◆ Entries shown:

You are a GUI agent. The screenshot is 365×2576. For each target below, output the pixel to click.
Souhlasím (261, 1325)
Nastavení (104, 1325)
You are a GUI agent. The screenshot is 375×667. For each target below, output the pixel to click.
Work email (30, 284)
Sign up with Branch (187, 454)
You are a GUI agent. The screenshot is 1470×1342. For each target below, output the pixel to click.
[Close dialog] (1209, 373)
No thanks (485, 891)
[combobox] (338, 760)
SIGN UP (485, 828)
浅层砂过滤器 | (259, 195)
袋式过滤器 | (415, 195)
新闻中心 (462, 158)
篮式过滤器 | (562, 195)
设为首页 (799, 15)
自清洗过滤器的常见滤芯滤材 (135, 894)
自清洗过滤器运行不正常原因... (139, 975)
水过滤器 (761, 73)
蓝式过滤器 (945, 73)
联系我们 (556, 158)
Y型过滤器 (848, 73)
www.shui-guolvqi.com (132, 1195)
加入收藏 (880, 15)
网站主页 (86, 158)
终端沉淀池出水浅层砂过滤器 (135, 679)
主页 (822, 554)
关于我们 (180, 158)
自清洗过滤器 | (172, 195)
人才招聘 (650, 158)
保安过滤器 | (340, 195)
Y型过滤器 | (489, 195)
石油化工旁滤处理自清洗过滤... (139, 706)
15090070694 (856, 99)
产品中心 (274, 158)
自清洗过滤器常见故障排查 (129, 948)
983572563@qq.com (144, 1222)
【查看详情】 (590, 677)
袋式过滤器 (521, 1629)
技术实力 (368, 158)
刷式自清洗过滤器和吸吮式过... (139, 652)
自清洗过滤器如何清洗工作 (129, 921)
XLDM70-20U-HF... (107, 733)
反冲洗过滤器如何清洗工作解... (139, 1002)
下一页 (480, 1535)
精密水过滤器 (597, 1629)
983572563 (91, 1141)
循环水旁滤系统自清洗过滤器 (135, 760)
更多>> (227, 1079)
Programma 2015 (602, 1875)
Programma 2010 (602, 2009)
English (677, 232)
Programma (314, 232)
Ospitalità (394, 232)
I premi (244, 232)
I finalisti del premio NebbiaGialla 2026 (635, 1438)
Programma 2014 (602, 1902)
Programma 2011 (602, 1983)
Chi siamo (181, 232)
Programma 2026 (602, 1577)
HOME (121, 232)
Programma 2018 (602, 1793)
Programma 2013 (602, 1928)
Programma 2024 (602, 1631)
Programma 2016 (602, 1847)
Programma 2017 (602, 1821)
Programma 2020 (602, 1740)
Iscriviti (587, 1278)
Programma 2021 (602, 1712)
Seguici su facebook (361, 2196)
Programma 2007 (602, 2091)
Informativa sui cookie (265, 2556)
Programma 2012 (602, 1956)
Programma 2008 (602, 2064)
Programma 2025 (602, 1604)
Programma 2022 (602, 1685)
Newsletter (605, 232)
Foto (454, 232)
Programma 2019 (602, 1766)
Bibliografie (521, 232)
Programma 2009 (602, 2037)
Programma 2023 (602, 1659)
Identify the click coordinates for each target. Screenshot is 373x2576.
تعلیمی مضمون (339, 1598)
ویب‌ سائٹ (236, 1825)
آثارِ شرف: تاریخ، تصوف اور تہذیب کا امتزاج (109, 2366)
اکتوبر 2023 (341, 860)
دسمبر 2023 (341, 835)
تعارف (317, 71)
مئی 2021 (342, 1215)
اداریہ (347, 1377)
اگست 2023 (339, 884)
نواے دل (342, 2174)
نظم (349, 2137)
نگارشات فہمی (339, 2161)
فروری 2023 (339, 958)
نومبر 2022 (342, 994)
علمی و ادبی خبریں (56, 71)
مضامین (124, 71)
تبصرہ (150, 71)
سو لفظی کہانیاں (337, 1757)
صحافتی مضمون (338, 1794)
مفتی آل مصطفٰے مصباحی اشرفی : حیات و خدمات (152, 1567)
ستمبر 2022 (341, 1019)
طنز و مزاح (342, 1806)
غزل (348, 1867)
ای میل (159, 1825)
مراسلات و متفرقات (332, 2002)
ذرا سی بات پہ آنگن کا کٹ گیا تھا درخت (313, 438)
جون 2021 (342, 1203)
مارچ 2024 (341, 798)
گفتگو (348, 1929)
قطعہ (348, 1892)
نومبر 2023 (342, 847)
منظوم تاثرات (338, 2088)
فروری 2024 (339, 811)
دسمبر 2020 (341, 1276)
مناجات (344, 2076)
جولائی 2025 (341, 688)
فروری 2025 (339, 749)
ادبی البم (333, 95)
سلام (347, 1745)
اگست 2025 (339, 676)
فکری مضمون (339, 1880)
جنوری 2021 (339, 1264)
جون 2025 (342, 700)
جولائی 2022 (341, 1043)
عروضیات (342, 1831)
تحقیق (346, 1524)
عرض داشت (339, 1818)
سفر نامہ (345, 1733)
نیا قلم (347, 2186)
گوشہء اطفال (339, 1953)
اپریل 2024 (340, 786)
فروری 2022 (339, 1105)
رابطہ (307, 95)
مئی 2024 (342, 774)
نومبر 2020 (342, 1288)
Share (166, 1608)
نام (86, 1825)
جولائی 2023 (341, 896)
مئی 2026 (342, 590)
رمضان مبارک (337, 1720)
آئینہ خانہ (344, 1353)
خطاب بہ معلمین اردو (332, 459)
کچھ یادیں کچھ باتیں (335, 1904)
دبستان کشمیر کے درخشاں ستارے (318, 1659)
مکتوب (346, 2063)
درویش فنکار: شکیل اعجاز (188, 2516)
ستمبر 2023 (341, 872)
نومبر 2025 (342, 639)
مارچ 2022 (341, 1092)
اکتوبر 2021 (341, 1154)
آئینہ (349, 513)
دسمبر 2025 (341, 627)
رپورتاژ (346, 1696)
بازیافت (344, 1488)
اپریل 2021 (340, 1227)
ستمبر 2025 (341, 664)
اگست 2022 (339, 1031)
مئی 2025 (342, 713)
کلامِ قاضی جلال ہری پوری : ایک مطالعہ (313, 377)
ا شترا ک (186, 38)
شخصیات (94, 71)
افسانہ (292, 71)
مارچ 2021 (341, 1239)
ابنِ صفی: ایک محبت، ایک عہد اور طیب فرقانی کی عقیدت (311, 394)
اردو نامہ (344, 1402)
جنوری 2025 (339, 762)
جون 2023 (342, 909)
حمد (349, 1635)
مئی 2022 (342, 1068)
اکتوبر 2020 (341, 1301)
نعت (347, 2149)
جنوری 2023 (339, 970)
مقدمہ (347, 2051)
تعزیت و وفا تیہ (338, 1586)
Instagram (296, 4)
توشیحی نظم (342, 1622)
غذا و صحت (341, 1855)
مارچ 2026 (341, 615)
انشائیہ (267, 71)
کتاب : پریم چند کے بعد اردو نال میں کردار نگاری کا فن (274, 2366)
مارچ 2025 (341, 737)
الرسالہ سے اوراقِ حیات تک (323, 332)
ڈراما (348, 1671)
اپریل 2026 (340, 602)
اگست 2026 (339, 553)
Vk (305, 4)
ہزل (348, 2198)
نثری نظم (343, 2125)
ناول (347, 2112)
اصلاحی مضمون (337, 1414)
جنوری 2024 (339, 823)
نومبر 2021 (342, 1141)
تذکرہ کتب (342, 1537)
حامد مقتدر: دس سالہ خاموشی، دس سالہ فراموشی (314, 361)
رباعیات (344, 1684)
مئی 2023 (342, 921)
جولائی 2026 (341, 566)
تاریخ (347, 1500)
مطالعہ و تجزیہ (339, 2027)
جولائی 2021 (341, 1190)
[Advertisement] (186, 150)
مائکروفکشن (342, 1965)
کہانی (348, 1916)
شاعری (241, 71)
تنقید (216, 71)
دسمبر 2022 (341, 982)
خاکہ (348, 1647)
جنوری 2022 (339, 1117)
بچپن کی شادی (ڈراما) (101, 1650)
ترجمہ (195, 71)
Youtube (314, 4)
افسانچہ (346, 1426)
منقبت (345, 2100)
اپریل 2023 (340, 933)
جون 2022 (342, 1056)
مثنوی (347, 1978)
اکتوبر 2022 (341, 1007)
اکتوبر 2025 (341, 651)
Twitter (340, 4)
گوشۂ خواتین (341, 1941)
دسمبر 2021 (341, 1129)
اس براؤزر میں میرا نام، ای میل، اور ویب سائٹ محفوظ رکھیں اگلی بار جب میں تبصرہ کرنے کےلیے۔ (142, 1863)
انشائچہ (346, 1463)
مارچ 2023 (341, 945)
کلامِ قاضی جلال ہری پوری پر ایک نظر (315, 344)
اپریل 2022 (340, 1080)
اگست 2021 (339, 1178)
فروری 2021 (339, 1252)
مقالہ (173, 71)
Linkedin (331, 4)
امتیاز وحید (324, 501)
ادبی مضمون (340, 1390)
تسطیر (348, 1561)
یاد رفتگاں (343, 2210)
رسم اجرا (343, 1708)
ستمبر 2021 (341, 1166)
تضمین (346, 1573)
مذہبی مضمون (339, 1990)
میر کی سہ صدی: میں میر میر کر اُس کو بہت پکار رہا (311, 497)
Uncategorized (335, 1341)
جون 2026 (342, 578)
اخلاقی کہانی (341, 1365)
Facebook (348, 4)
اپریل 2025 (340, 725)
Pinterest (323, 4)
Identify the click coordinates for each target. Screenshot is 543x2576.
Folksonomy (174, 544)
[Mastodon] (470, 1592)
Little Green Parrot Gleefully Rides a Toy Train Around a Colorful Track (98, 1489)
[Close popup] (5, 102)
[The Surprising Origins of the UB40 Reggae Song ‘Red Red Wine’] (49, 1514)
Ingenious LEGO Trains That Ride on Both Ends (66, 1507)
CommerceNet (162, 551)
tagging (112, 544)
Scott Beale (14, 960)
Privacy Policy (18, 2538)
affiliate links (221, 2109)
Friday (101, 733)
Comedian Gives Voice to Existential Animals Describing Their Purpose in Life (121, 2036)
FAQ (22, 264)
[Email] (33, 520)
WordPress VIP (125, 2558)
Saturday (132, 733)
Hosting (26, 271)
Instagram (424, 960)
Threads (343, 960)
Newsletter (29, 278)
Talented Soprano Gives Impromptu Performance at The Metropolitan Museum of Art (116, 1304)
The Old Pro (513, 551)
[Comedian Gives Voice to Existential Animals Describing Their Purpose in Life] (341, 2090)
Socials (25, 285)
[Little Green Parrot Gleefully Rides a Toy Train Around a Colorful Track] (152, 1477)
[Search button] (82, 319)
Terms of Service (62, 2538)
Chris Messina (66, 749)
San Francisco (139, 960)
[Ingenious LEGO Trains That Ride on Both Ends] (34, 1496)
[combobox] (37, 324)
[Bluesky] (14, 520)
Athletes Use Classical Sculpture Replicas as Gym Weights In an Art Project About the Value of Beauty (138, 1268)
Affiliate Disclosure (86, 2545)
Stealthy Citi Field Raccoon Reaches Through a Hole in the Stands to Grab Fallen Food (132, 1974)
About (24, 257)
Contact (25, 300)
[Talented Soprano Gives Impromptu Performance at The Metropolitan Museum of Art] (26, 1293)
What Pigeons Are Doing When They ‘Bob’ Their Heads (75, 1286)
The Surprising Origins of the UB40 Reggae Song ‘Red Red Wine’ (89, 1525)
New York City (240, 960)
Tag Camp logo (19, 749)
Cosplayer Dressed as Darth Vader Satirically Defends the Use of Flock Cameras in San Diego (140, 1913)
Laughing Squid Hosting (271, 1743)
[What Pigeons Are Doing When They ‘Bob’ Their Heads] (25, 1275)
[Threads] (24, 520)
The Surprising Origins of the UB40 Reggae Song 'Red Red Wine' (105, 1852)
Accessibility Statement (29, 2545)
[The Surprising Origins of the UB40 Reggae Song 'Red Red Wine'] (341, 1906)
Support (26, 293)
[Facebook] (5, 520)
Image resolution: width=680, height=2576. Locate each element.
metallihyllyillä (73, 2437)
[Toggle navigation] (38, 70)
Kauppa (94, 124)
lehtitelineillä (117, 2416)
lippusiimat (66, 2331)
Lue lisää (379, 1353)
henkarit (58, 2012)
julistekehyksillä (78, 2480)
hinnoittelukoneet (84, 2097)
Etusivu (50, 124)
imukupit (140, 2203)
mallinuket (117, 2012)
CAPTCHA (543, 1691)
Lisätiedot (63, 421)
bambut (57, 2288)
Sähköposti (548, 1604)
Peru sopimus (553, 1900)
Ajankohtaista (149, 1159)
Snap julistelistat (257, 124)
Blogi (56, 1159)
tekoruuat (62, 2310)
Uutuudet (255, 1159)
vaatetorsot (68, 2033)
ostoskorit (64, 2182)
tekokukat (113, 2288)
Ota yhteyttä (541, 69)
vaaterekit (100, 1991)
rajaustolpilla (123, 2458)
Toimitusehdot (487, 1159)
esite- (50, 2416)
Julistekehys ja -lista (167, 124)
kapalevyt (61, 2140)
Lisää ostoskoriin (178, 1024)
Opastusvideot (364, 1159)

◆ Task directions:
Please give back exactly the lines of the listing above that run from the one containing "浅层砂过滤器 | (259, 195)" through the one containing "关于我们 (180, 158)", and only those.

◆ Completed exercise:
浅层砂过滤器 | (259, 195)
袋式过滤器 | (415, 195)
新闻中心 (462, 158)
篮式过滤器 | (562, 195)
设为首页 (799, 15)
自清洗过滤器的常见滤芯滤材 (135, 894)
自清洗过滤器运行不正常原因... (139, 975)
水过滤器 (761, 73)
蓝式过滤器 (945, 73)
联系我们 (556, 158)
Y型过滤器 (848, 73)
www.shui-guolvqi.com (132, 1195)
加入收藏 (880, 15)
网站主页 (86, 158)
终端沉淀池出水浅层砂过滤器 (135, 679)
主页 (822, 554)
关于我们 (180, 158)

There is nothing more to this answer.